Web security firm Message Labs claim that cybercrime will increase significantly in 2008 with spammers using ever more sophisticated malware tools to get their messages out. The lucrative $105 billion market is attracting a steady stream of new players using new tactics such as video file spam and the ‘storm worm’ (a Trojan attachment associated with mass email-outs). Despite all the new e-crime tools available, email spam remains at the heart of this massive problem that affects every computer user.
In 2004 Bill Gates predicted that the spam problem would be solved within two years. He was spectacularly wrong. The problem got worse and 2007 was the worst year yet for email spam. Experts believe that up to 90 per cent of all email is now generated by spam robots. 2007 was also the year where the total of spam emails surpassed genuine person-to-person emails: 10.8 trillion to 10.5 trillion. The gap is only likely to increase. Estimates range from 60 to 150 million emails a day spruiking penis extensions, Viagra and a variety of get-rich schemes. While the most common reaction to spam is annoyance, it is also harmful.
Spam is generally used to refer to unsolicited or unrequested junk
emails over the Internet, known as unsolicited bulk emails. Unlike regular advertising email, the sender cannot be reliable contacted and the receiver cannot unsubscribe. Spam affects productivity. In Australia, the time and bandwidth lost to spam is estimated to cost business $2 billion a year. A 2004 National Technology Readiness survey (pdf) in the US found workers spend 2.8 minutes a day deleting spam at a cost to business of $21.6 billion in lost productivity.
In response to the growing problem, the US implemented the CAN-SPAM Act in 2003. The act banned misleading header information, deceptive subject lines, and gave email recipients an opt out method that asked the sender not to send future email messages to that email address. The act was heavily watered down after pressure from lobby groups including the Direct Marketing Association. Anti-spam activists dubbed the act ‘you can spam act’ saying the act did not outlaw the practice and instead appeared to give federal approval to spammers.
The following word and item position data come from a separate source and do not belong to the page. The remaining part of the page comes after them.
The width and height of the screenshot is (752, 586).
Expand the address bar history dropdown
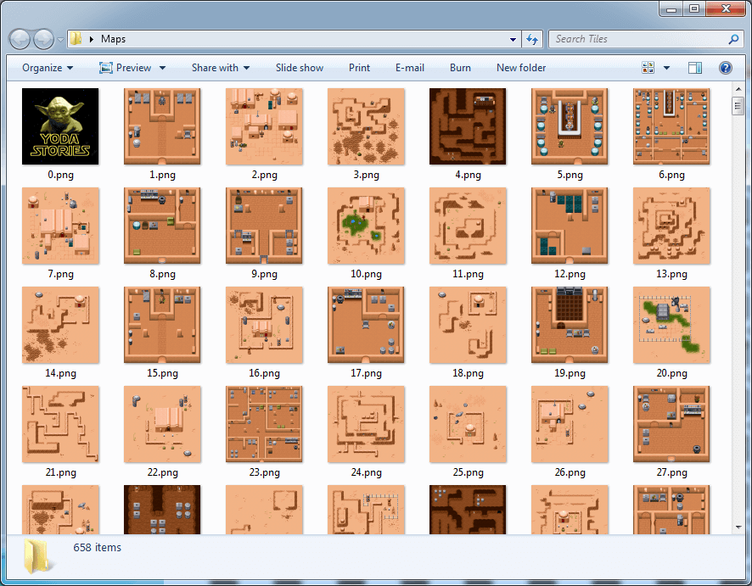pos(513,39)
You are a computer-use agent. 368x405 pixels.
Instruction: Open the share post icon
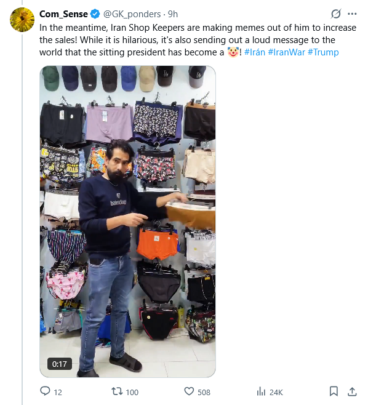coord(352,391)
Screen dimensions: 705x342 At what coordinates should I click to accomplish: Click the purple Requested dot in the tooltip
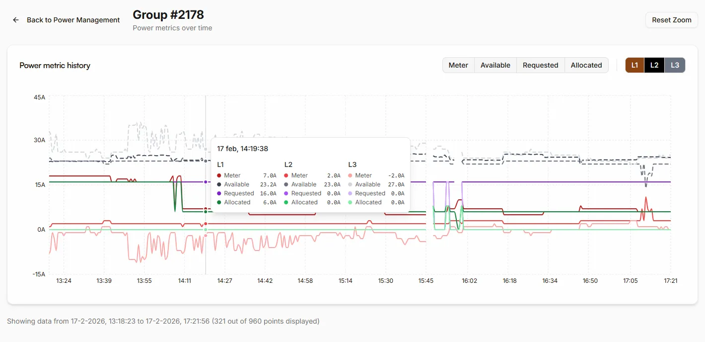click(x=218, y=193)
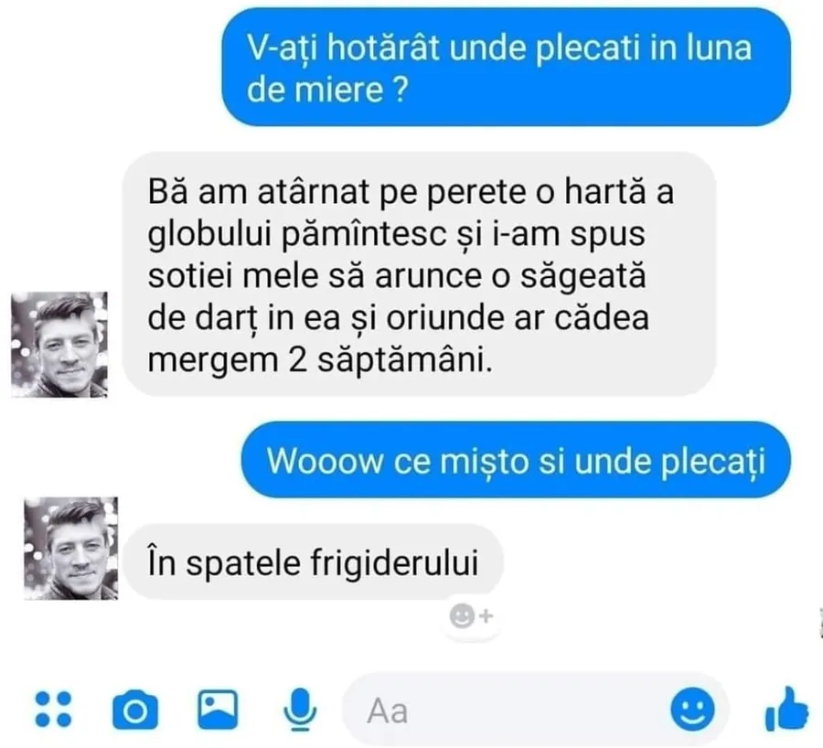Add reaction to the frigiderului message
Viewport: 823px width, 748px height.
(471, 615)
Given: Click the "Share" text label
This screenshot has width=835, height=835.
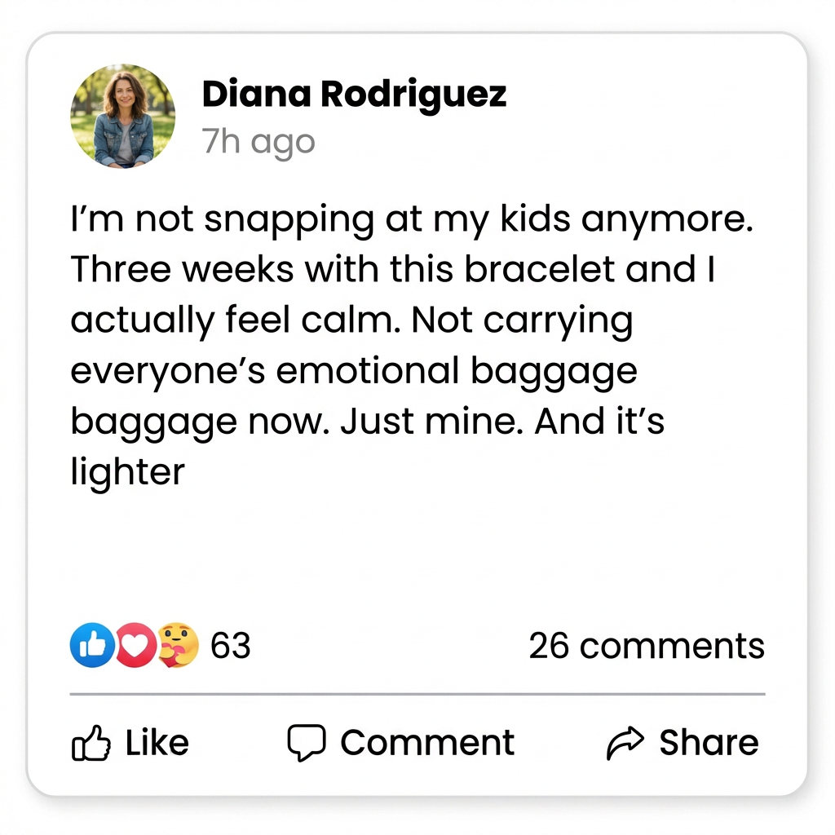Looking at the screenshot, I should tap(709, 742).
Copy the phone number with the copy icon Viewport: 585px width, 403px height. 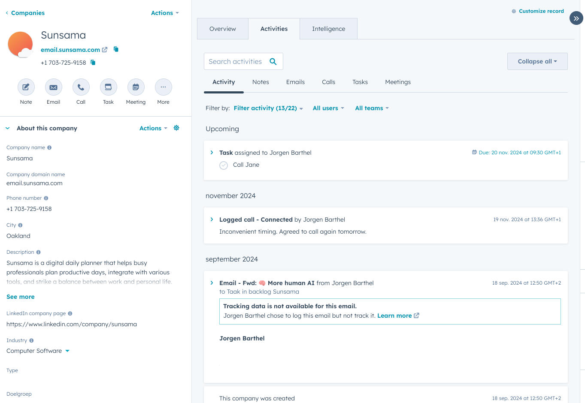(93, 62)
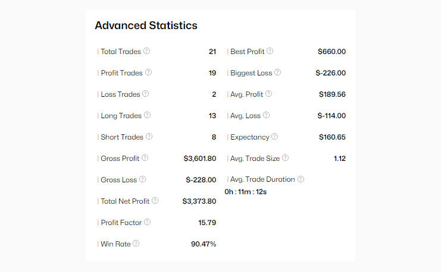Click Avg. Trade Size info icon
Image resolution: width=441 pixels, height=272 pixels.
click(286, 158)
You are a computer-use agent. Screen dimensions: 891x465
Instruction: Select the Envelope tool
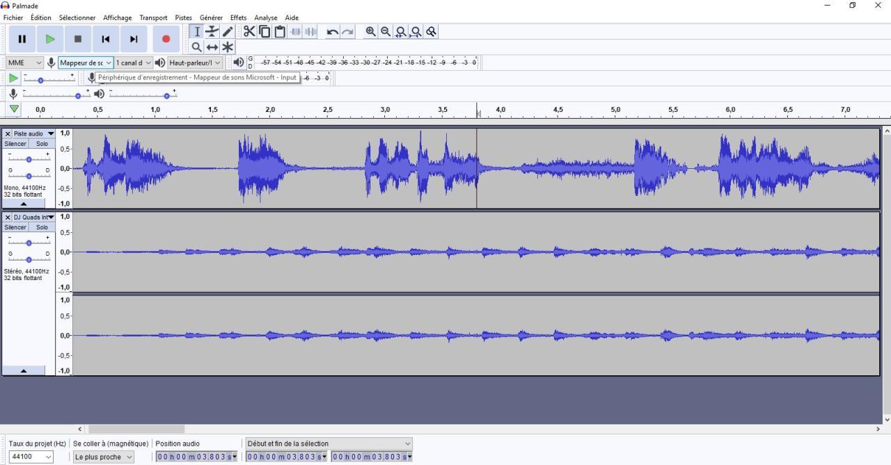pyautogui.click(x=212, y=31)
Where as the US legislation is opt-out, the Australian Spam Act of the same year went much further with its ‘opt in’ clause. The act makes it illegal to send ‘unsolicited commercial electronic messages’ from Australia exempting only charities, religious organisations, political parties and the Government. The act covers email, instant messaging and other mobile phone messaging but does not include telephone traffic. Despite the stiff million dollar plus penalties, the act has been ineffective due to its inability to reach foreign spammers.
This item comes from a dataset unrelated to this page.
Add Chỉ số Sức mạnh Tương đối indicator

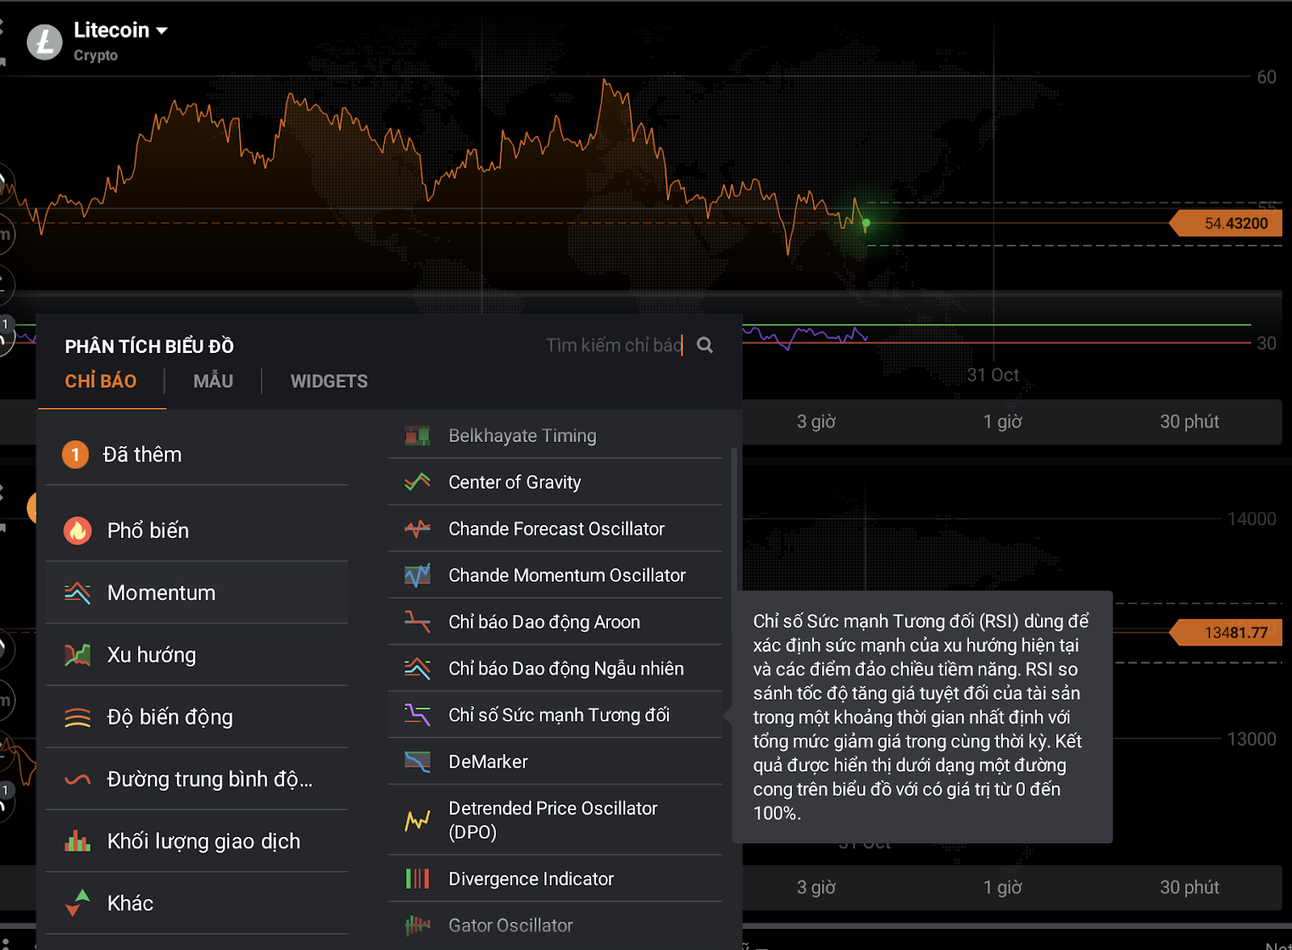(559, 715)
As Email filters have become more sophisticated in their response to the problem, so too have the spammers tactics themselves. Thus while filters look for common used spam words, do check-sum based filtering, and perform statistical analysis and authorisation, the spammers have hit back by disguising their messages. Thus they are replete with words like “pen1s”, “s3x” and “\ /i@gra”. And to overcome the Bayesian filtering technique (based on keyword likelihood theories), spammers include nonsense text such as “group jed dash grille.jar aghast waxen squad kerry”, a technique known as Bayesian poisoning.
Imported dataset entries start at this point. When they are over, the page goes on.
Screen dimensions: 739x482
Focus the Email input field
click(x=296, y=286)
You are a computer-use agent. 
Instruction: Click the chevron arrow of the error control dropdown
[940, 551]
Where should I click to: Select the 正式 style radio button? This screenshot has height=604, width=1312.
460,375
While mail servers run spam filtering software such as Spam Assassin to mark those mails it thinks are spam and place them in dedicated spam folders, it remains an inexact science. User must continue to examine spam emails before deletion in case they really are not spam. Spammers get most of their distribution lists by using programs to crawl the web sniffing out email addresses.
A Center for Democracy & Technology study of what types of addresses are more likely targeted, showed the best way of combating this is by publicly listing an address in human readable form such “name AT place DOT com” so that bots cannot pilfer it for spam use. Despite these measures, spam is likely here to stay, according to Greg Toto, vice president of products and operations at computer security firm BigFix. “Eliminating spam is a war you cannot win," he says. "It is much cheaper to send spam than stop it.”